Co-POWeR: Consortium on Practices for Wellbeing and Resilience in BAME Families and Communities

Two viruses – COVID-19 and discrimination – are currently killing in the UK (Solanke 2020), especially within BAMEFC who are hardest hit. Survivors face ongoing damage to wellbeing and resilience, in terms of physical and mental health as well as social, cultural and economic (non-medical) consequences. Psychosocial (ADCS 2020; The Children’s Society 2020)/ physical trauma of those diseased and deceased, disproportionate job-loss (Hu 2020) multi-generational housing, disrupted care chains (Rai 2016) lack of access to culture, education and exercise, poor nutrition, ‘over-policing’ (BigBrotherWatch 2020) hit BAMEFC severely. Local ‘lockdowns’ illustrate how easily BAMEFC become subject to stigmatization and discrimination through ‘mis-infodemics’ (IOM 2020). 

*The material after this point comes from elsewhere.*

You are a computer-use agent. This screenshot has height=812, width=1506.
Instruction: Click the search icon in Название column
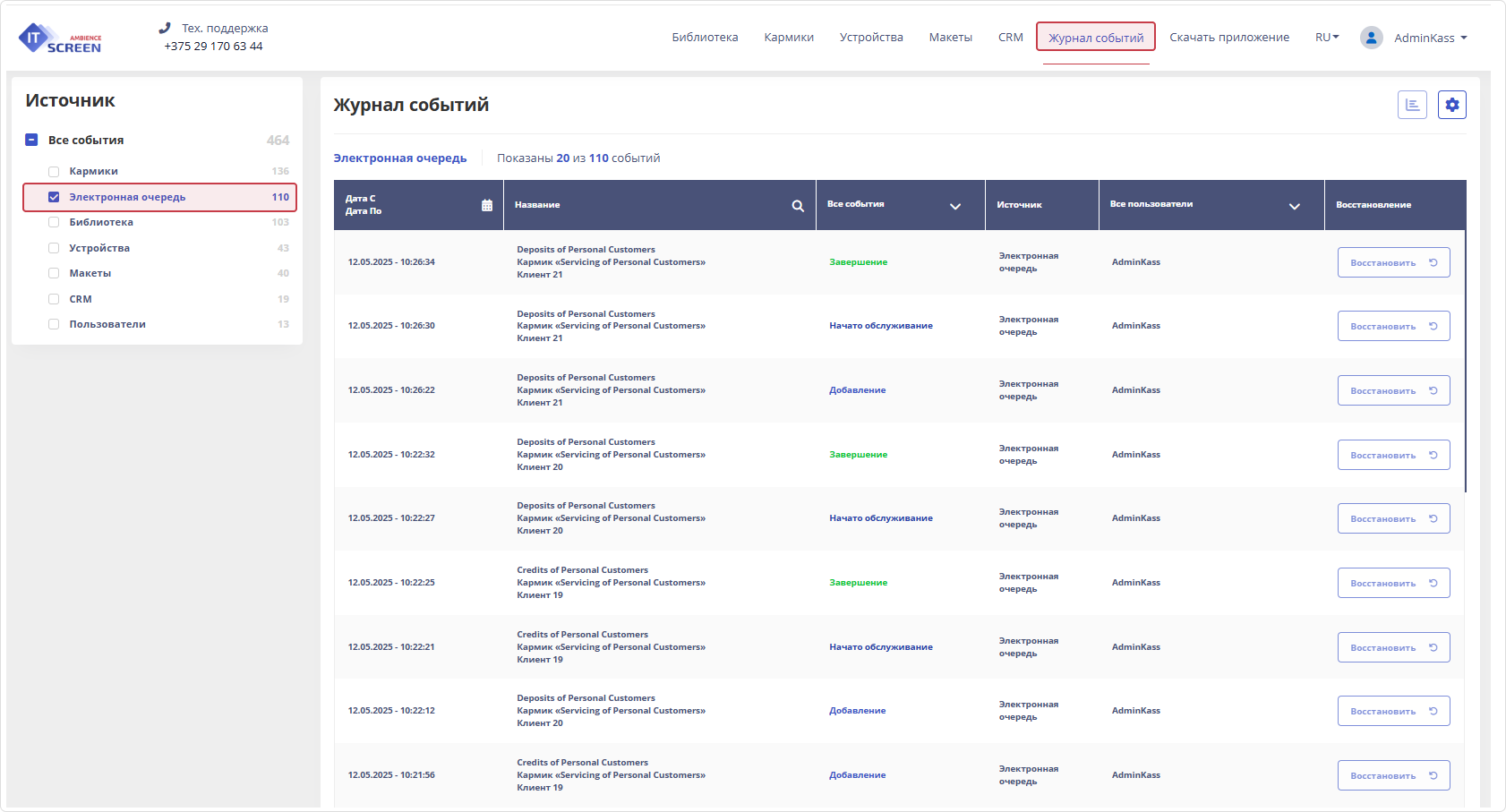pos(797,206)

The impact of these viruses cause long-term poor outcomes. Co-POWeR investigates their combined impact on practices for wellbeing and resilience across BAMEFC in the UK to create and holistic idea of vulnerabilities damaging BAMEFC, broadening/deepening existing work as well as conducting new research. Systemic deficiencies have stimulated BAMEFC agency, producing solidarity under emergency, yet BAMEFC vulnerability remains, requiring official support. We produce evidenced recommendations enabling official mitigation of disproportionate damage to the wellbeing and resilience of BAMEFC. Empowerment is a core consortium value – co-design, co-production, capacity-building and engagement informs our methodology. 

Impact

Alongside recommendations, regular reports and meetings, outputs to benefit BAMEFC within the grant period include digital educational resources and cultural materials (films, plays, exhibition).